The Moetzes Gedolei Torah of America, major halachic decisors for haredi Judaism in the United States, are now suggesting that Rabbi Kanievsky was completely and dangerously wrong. And last Friday, the rabbis of the Crown Heights Beis Din closed all schools in Crown Heights and banned even outdoor minyans — two days before New York Mayor Bill DeBlasio made the same call for the city’s public schools, but after many other private Jewish schools in the city had closed. Alas, the doors at 770 Eastern Parkway, Chabad’s international headquarters, were very late in closing — maybe too late. Had their rebbe been alive, this man who studied science surely would have told them sooner to disperse. But the fact remains that among too many haredi authorities, a respect for science is secondary to a respect for tradition and rabbinic authority.

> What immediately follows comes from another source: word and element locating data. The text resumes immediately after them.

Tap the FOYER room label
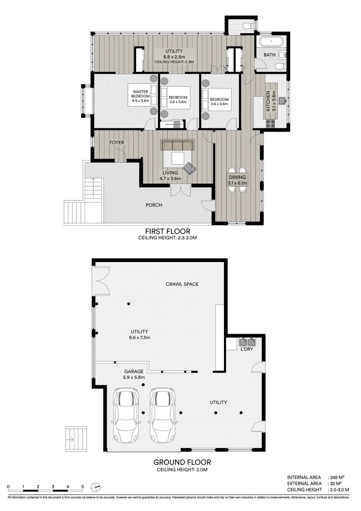tap(117, 142)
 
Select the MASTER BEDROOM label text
tap(140, 96)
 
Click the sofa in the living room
tap(178, 145)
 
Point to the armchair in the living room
tap(190, 168)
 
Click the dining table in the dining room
tap(236, 180)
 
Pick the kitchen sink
tap(283, 100)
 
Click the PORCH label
tap(154, 205)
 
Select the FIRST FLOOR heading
tap(164, 231)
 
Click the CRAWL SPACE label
tap(182, 284)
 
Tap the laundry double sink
tap(247, 342)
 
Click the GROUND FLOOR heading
tap(181, 462)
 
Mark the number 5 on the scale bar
tap(83, 486)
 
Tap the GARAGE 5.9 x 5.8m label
tap(134, 375)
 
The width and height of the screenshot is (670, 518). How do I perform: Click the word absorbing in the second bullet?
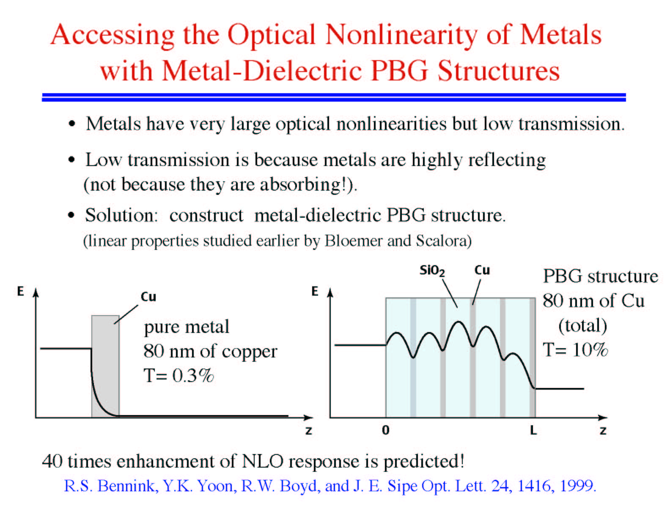pos(299,185)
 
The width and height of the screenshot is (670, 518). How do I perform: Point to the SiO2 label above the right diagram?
pos(432,271)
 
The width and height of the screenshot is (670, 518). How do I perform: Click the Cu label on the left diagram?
pos(148,297)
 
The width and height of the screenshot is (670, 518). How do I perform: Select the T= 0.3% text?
pos(178,376)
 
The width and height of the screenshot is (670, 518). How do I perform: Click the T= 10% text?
pos(575,350)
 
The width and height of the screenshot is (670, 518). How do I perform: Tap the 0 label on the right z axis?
pos(385,430)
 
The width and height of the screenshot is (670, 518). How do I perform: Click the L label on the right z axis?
pos(533,430)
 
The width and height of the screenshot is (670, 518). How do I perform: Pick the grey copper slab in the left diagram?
pos(105,366)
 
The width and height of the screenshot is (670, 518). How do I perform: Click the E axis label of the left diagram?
pos(20,291)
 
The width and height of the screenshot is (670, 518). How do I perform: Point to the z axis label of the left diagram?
pos(309,431)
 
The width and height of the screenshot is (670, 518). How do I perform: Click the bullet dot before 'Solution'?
pos(71,215)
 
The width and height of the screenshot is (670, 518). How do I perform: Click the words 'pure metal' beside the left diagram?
pos(187,327)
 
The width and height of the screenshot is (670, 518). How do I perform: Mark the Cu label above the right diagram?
pos(482,270)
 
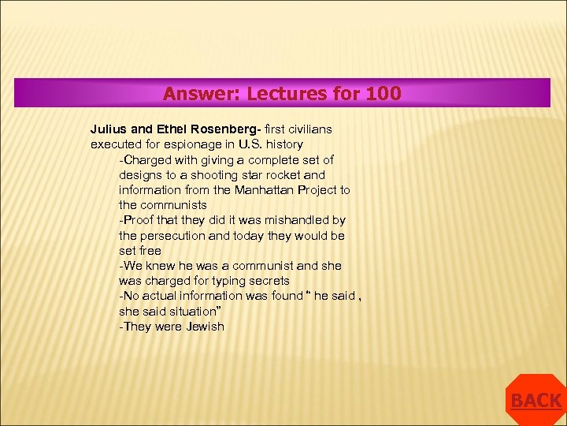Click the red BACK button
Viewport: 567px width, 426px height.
536,401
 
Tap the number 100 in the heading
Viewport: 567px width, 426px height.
383,94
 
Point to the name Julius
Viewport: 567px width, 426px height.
109,129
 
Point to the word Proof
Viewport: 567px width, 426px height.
139,220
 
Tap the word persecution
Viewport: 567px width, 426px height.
176,235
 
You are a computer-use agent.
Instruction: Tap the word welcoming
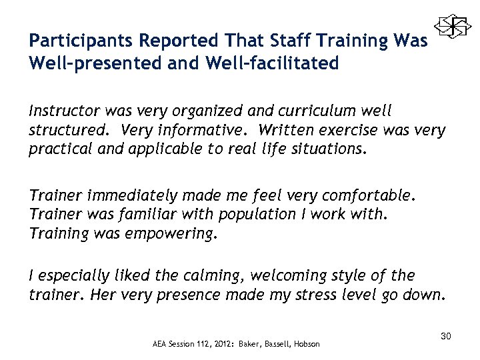(x=288, y=276)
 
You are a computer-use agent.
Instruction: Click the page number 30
(x=446, y=337)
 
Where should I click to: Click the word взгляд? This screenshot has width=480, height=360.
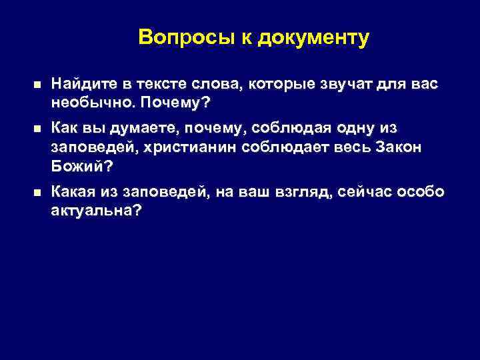(x=303, y=191)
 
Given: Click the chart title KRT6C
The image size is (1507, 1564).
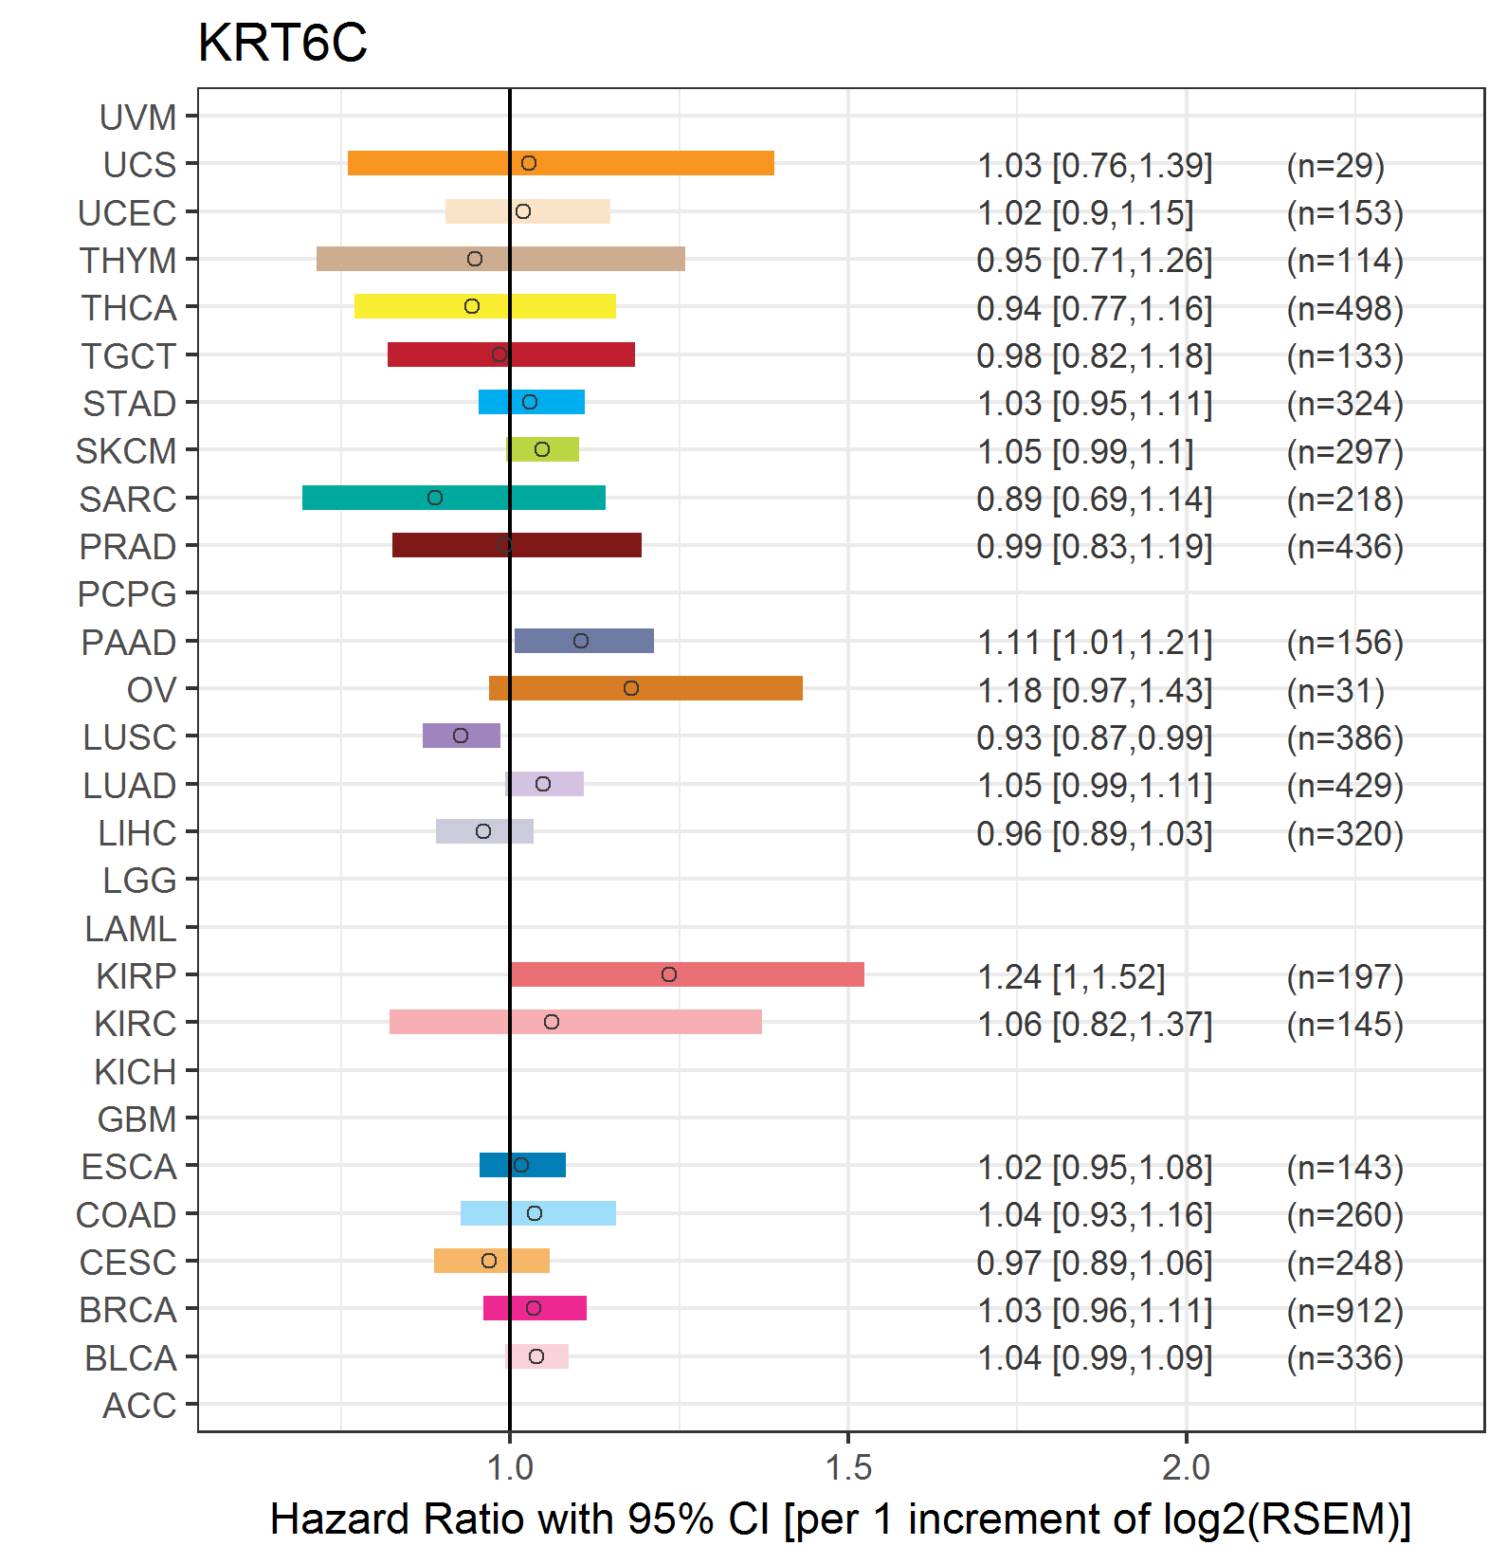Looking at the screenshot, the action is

Many Orthodox rabbis and community leaders (the Modern Orthodox ones earlier than the haredi ones) are now ringing the alarm about the danger of the coronavirus, but unfortunately, even now not everyone is listening — and in such an interconnected community, a small number of people not following health guidelines will have serious consequences.
That’s why the coronavirus pandemic is so challenging. It’s hard for all of us in the Orthodox world to separate from one another — in a world in which community itself is sacred, the consequences of pulling apart may be devastating. Social distancing, while lifesaving and essential, will take its toll on the community. For those who use such technologies, Zoom meetings, FaceTime, WhatsApp, Telegram and even simple phone calls will soften the blow. But for a religion so wrapped up in communal life, that feels that the physical closeness with others is critical to feeling a spiritual connection to the community and thus to God, the religious dangers of the quarantine are significant.
Time will tell how significant. On the Sabbath, of which the writer Ahad Ha’am famously said, “More than Jews have kept the Sabbath, the Sabbath has kept the Jews,” we Orthodox (among whom I count myself) now find ourselves all alone, unable to connect with the virtual tools available the rest of the week because the rabbis have told us they are prohibited. During that regular high point of the week, we are now closed in our homes. As I told a reporter at the Forward, “How do you feel yourself to be part of something greater when you’re all alone?”
The Jewish people have survived anti-Semitism, persecution, pogroms and the Holocaust. Orthodox Jews, who often took the brunt of these tragedies because they stand out so visibly, have, too. The threat that now faces us both from within and without is surely one that is no less frightening. To survive, we will require flexibility and adaptation — and a rabbinate ready to rethink what halacha allows.